* [How to complete this task] Exactly as they appear, copy the lines from the start of the entries below to the line containing "Click the DON QUIXOTE page heading", both ends included.

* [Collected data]
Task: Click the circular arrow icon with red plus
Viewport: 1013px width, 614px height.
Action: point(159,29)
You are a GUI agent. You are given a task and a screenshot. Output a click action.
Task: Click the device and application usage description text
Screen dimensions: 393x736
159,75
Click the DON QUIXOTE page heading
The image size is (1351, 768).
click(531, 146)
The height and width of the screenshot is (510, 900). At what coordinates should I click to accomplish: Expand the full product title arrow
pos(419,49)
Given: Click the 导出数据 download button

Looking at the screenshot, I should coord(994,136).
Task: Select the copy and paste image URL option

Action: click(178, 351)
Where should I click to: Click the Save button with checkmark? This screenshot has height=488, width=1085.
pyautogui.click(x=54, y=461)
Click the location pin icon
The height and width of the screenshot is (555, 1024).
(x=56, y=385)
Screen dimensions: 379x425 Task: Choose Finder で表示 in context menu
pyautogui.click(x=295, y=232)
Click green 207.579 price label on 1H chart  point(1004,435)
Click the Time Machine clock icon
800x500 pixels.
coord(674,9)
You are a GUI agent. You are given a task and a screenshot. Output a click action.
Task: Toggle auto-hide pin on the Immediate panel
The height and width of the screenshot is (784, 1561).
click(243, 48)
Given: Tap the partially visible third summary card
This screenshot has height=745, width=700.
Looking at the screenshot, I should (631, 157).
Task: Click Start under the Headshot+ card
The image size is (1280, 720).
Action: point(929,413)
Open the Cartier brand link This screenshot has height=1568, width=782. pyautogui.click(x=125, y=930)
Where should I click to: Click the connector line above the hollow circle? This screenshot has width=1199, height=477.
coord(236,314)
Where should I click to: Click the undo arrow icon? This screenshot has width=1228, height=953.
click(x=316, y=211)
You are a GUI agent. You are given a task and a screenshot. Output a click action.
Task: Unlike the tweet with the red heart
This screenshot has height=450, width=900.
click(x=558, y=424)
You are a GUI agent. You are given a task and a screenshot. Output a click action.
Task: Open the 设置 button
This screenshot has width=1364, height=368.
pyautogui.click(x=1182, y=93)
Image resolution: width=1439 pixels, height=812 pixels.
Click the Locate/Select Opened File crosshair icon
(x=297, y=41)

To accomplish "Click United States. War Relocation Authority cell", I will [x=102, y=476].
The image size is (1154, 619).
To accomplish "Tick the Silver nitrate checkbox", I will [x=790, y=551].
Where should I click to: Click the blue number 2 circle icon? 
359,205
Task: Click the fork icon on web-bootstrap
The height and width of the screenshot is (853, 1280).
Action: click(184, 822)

* [Response box]
Task: Click the circular arrow icon with red plus
Viewport: 1013px width, 614px height.
Action: point(159,29)
You are a GUI agent. You are given a task and a screenshot. Output a click action.
Task: Click the device and application usage description text
Screen dimensions: 393x736
159,75
Click the DON QUIXOTE page heading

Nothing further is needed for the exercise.